Check each line below for the word "Task" and give the count alone.

— Supplied entries —
........

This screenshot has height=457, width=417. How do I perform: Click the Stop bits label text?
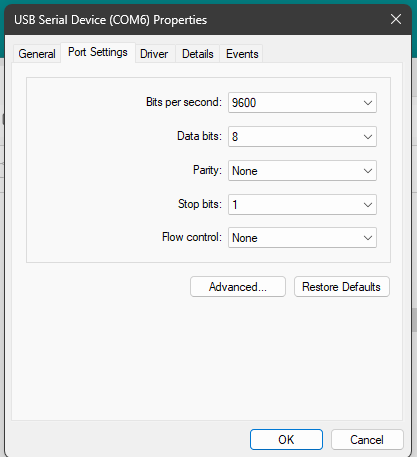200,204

........

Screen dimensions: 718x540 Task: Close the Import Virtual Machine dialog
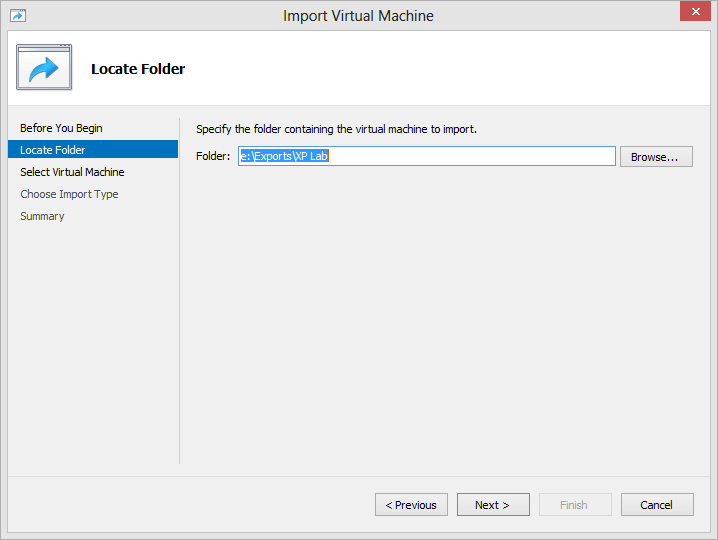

........

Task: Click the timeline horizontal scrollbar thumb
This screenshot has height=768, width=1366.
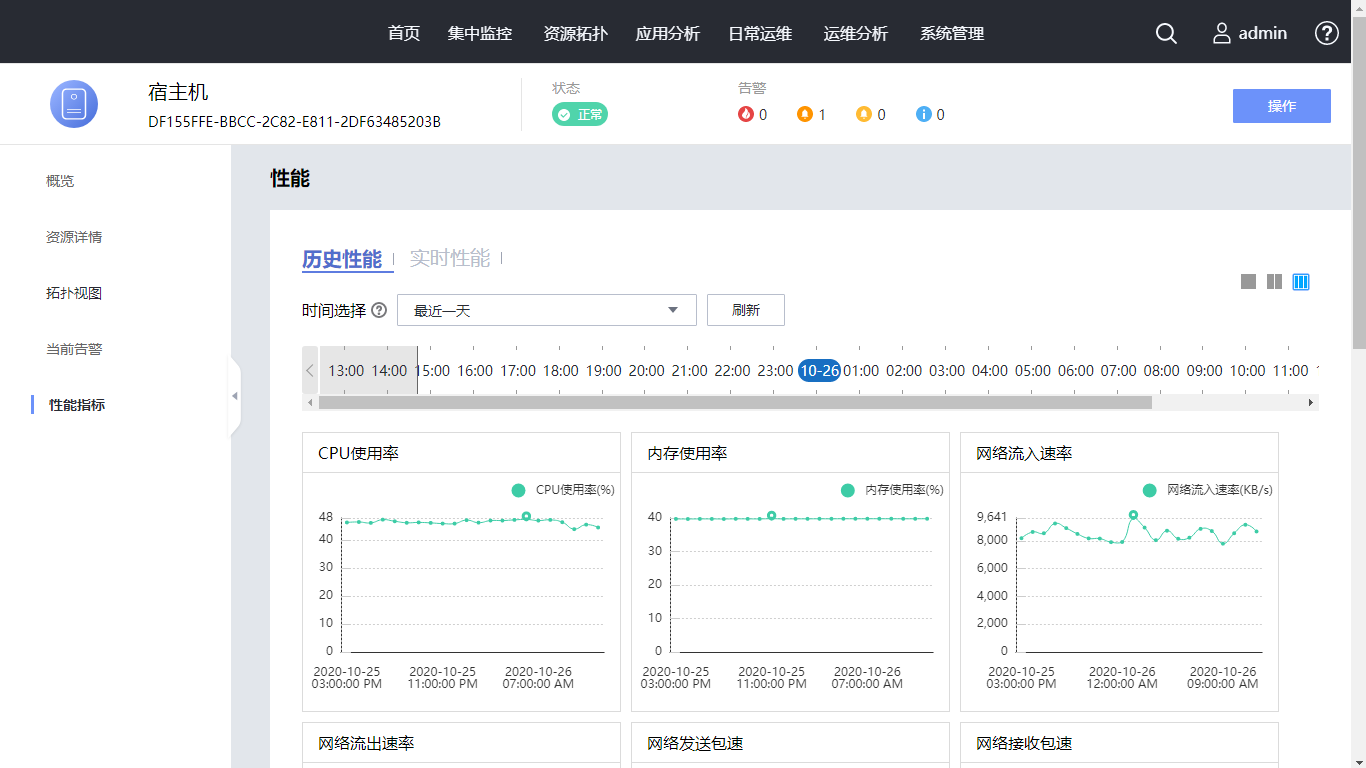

........

— Exercise output —
2